Лей досадливо поморщился.

— Ты верно сказал: разделить — значит потерять. Штрассер уйдет и уведет с собой половину. Это раскол.

— У нас еще есть время этого не допустить. Но фюрер должен твердо знать, на кого он может рассчитывать.

— Он сказал тебе, что я заменю Штрассера? — не удержался Лей от прямого, может быть, слишком прямого вопроса. Но Гесс не выказал и тени смущения.

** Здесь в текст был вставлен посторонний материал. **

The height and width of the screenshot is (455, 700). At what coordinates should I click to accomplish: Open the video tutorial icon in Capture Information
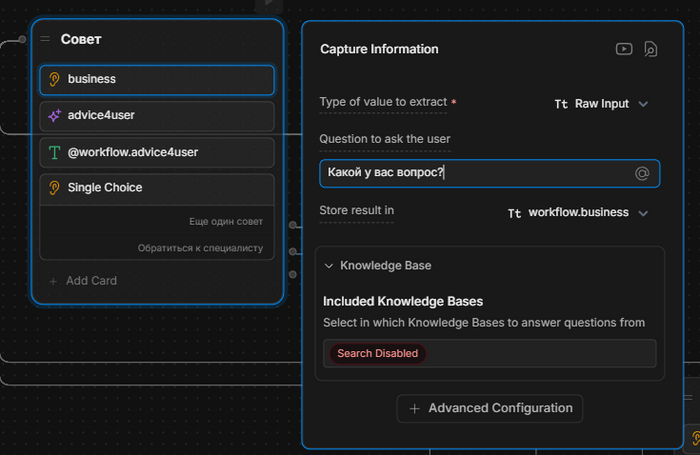[624, 49]
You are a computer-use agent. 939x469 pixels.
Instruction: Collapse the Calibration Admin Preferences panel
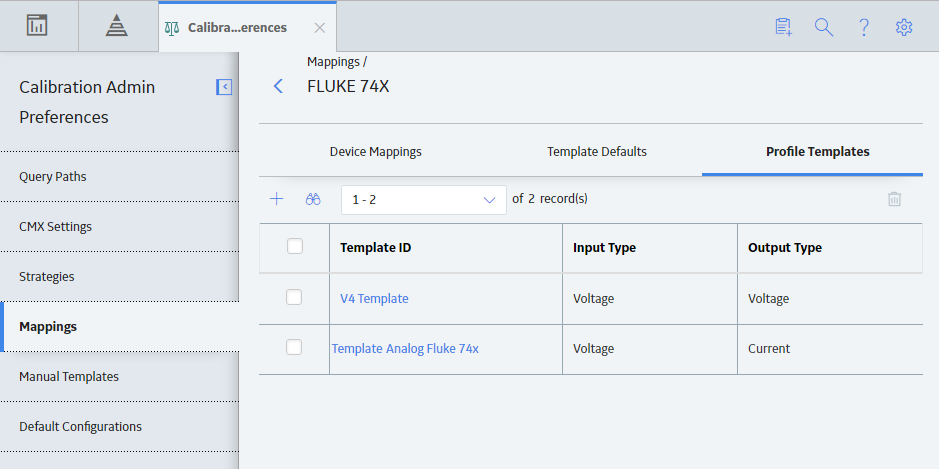pyautogui.click(x=224, y=87)
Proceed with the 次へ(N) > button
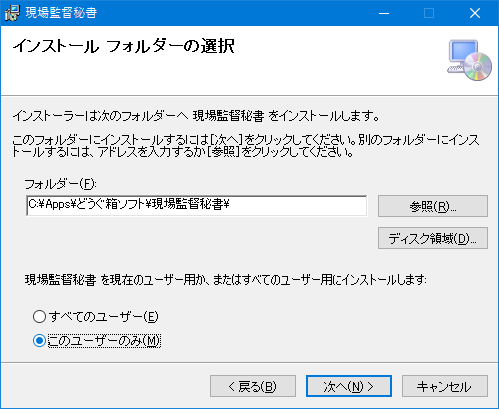 [349, 386]
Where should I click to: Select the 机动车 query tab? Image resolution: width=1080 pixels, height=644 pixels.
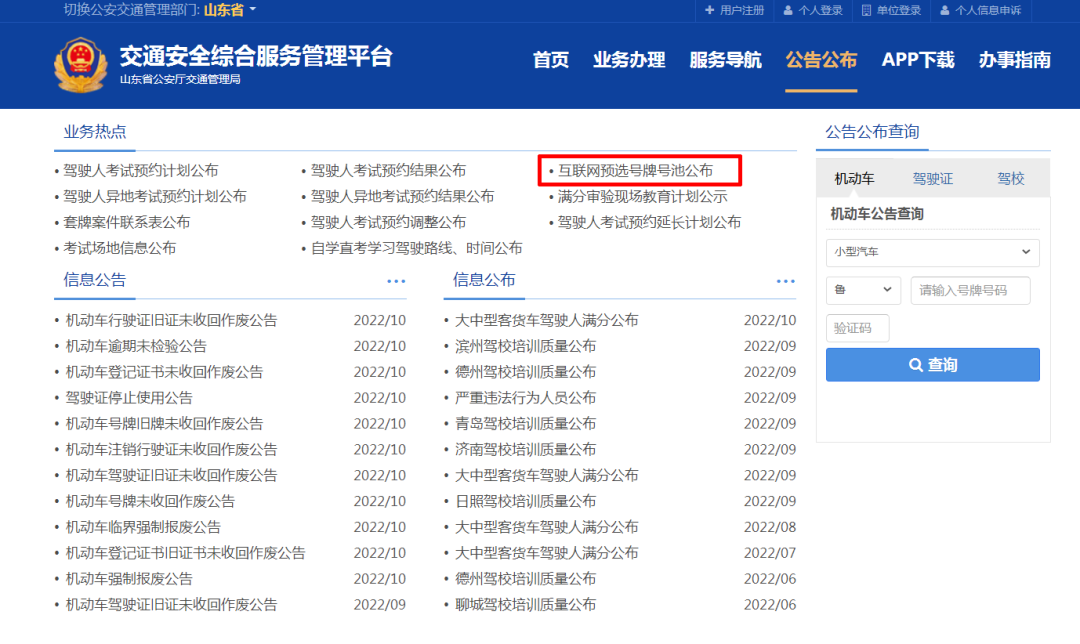tap(854, 179)
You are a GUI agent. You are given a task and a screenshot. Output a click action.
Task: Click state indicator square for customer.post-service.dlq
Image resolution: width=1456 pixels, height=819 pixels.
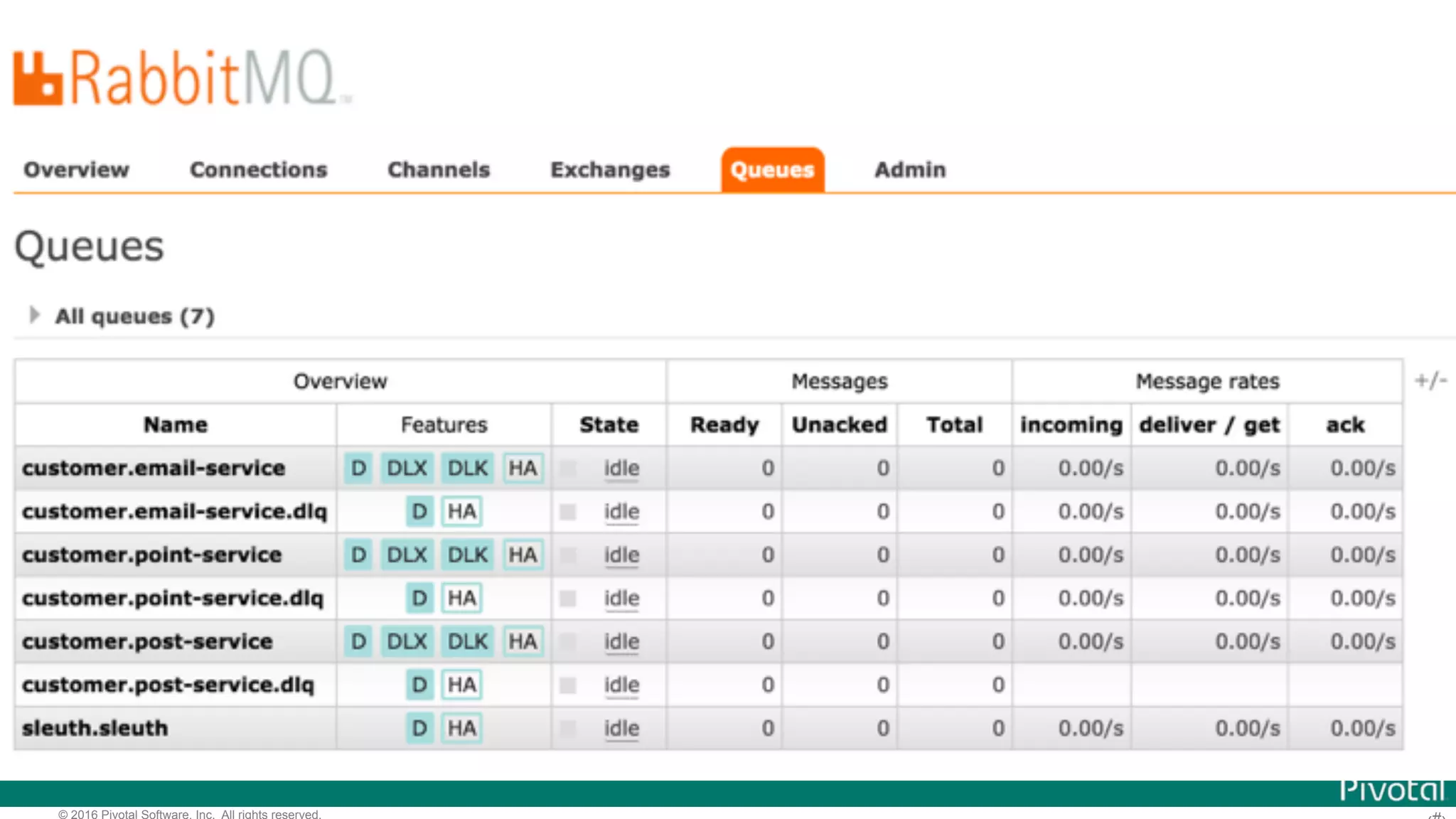coord(567,685)
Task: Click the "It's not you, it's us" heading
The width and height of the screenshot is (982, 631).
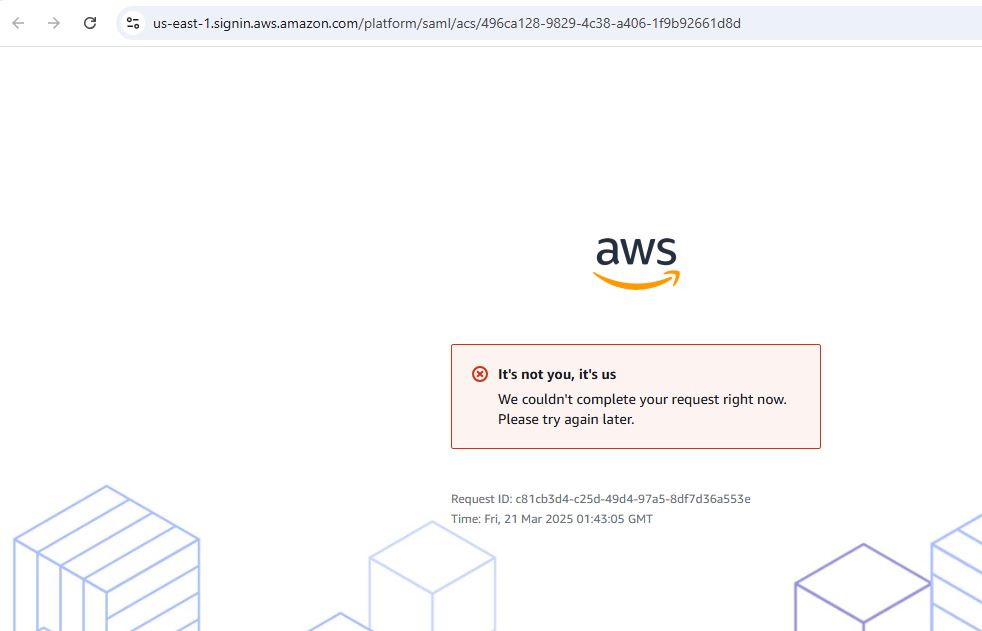Action: tap(557, 374)
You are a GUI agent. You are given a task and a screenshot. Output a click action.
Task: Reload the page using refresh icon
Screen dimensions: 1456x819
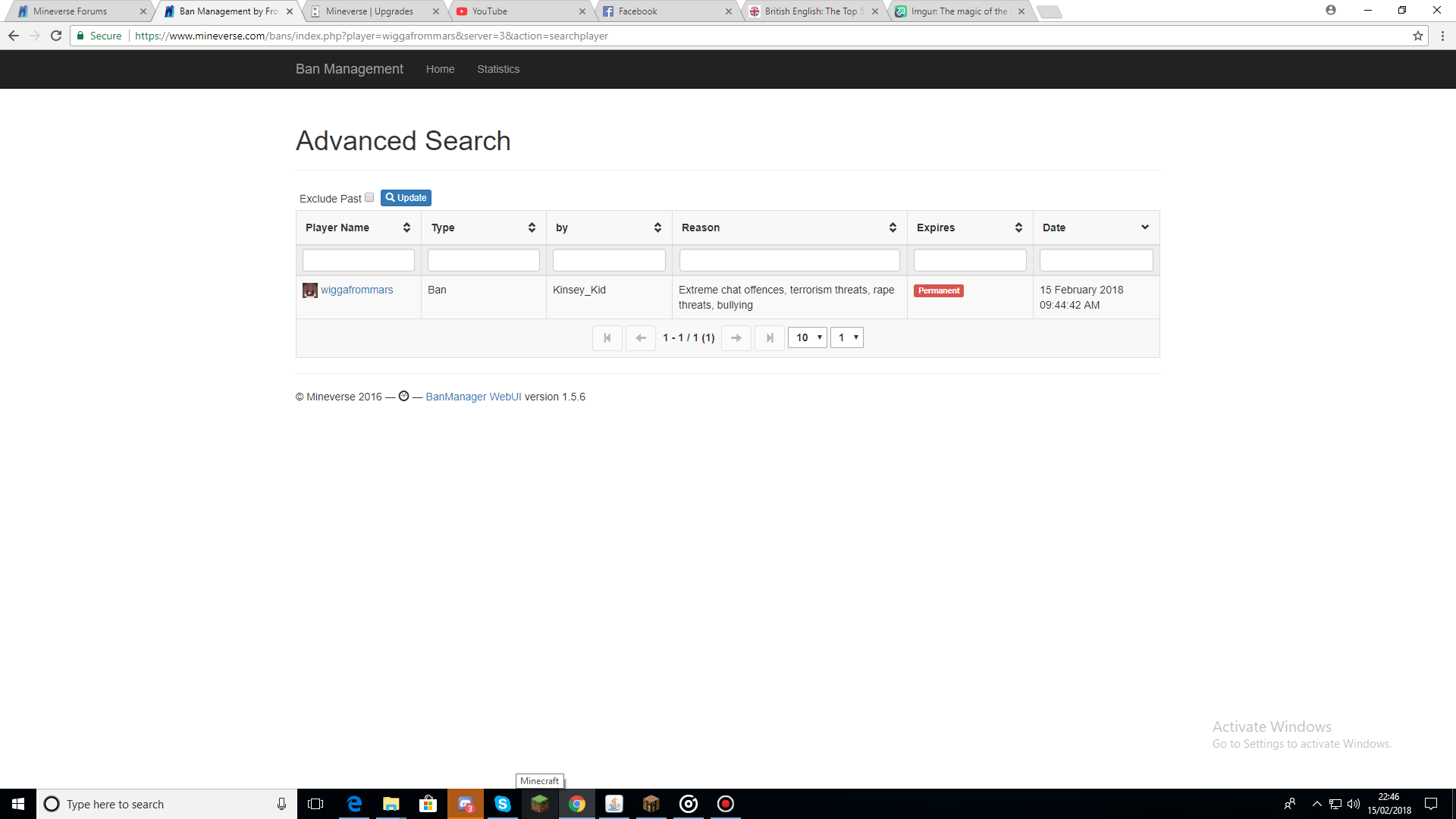[x=56, y=36]
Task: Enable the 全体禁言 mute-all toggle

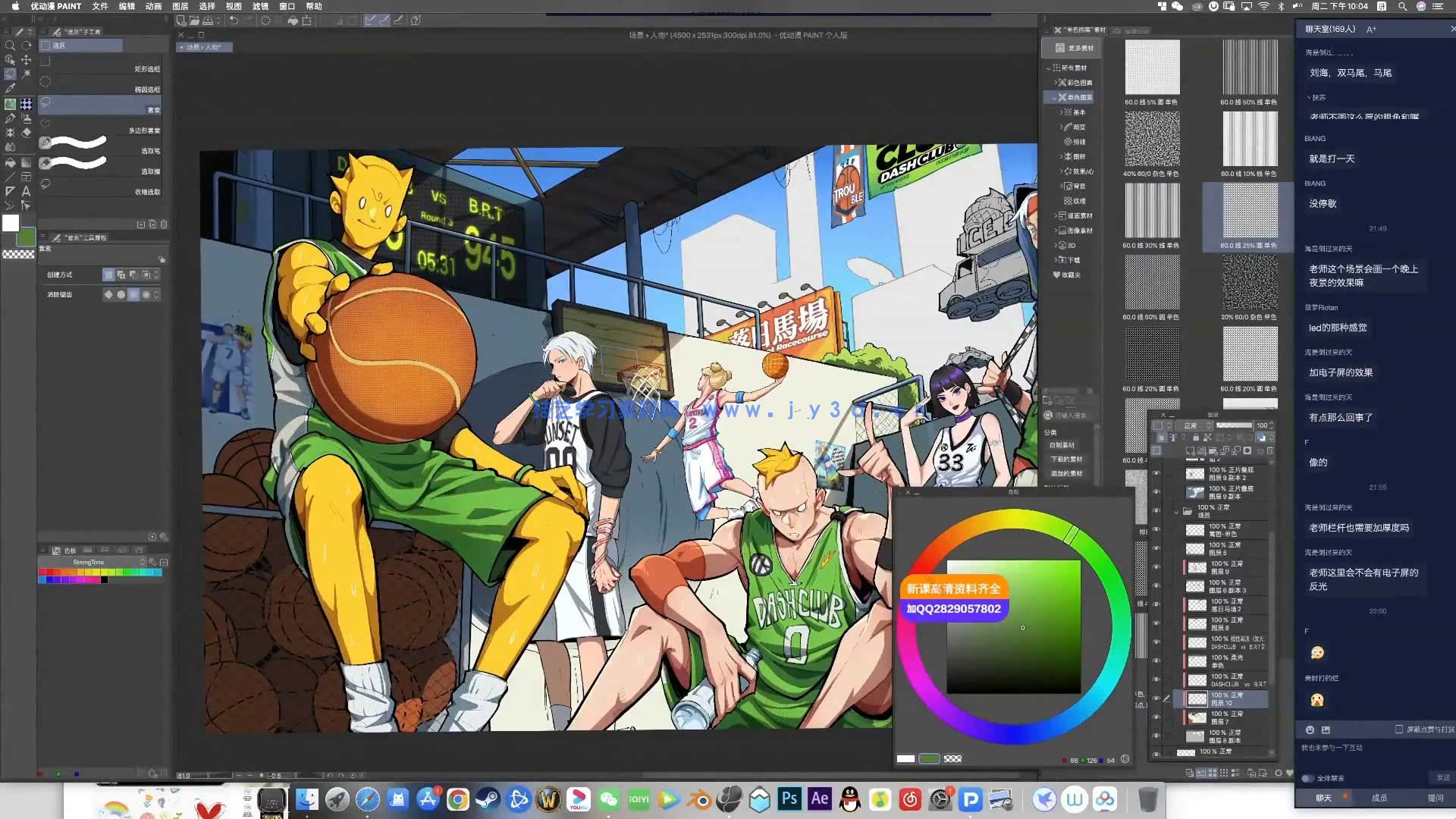Action: 1307,778
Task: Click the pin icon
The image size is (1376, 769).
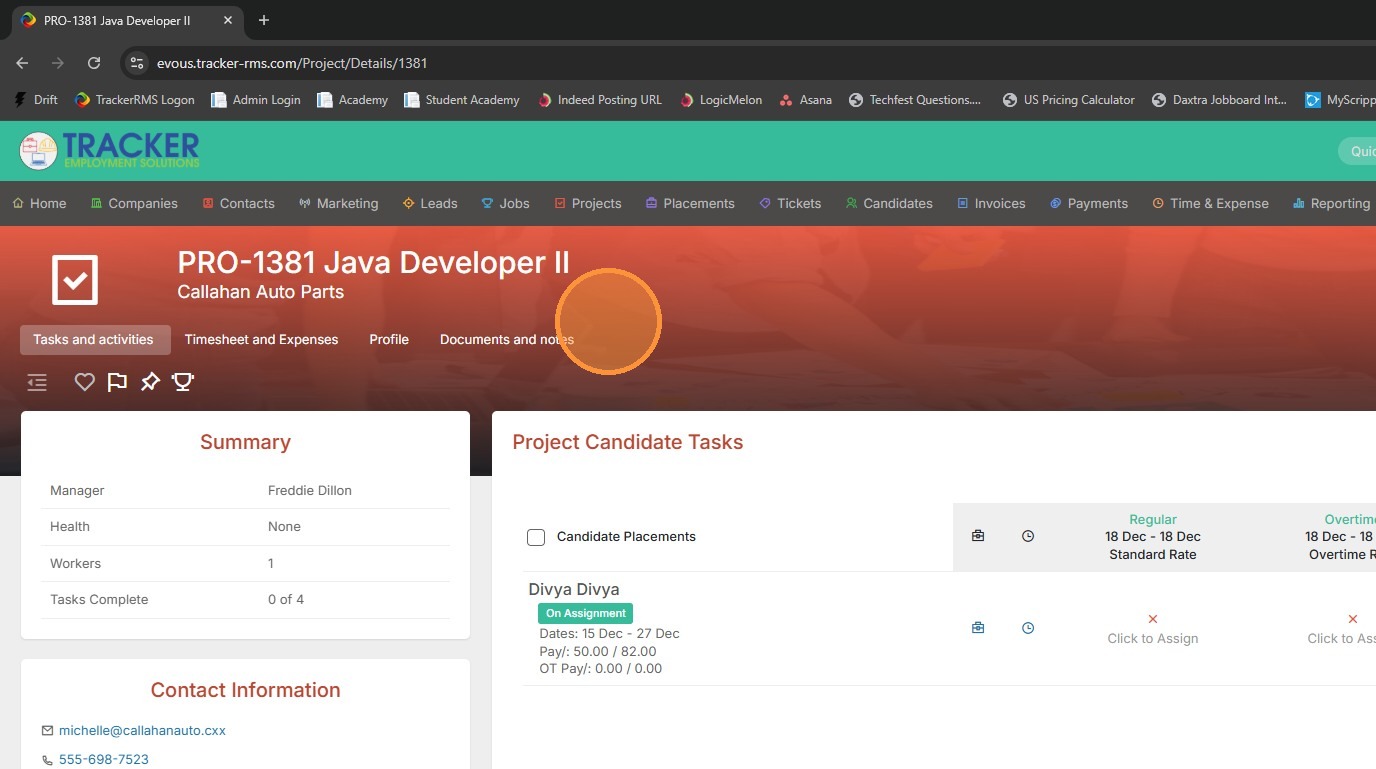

— Именно так! Еще он сказал, что со временем у тебя будет своя епархия, так же как у Геринга и Геббельса. Возможно — но это лишь мое предположение, — это будут профсоюзы.

Краем глаза он видел, что Роберт снова лег и вытянулся, видимо, стараясь предельно расслабиться. Рудольф сказал, что подождет его в кабинете, и вышел, прикрыв дверь.

Нет, он не жалел, что разом вывалил всю информацию на еще не вполне оправившегося Лея. В конце концов, ему и самому решение далось непросто. Но он принял его… А, собственно, когда он его принял? И был ли вообще такой момент, когда он сказал себе — с Адольфом до конца? Видимо, последние полгода он мучился и болел оттого, что росло и зрело в нем это альтер эго и, окончательно пожрав его первое «я», распрямилось теперь во весь рост. Рудольф невольно поморщился от подобных ассоциаций. Тем не менее если он справился с собой, и Роберт здорово помог ему в этом, велев держать свою совесть в кулаке, то почему бы Роберту сейчас тоже не справиться с собою? Пусть все не сделается в один миг, пусть растянется на месяцы, как было с ним самим, но если Роберт останется, если скажет себе — с фюрером до конца! — то надежнее и крепче опоры Адольфу не найти.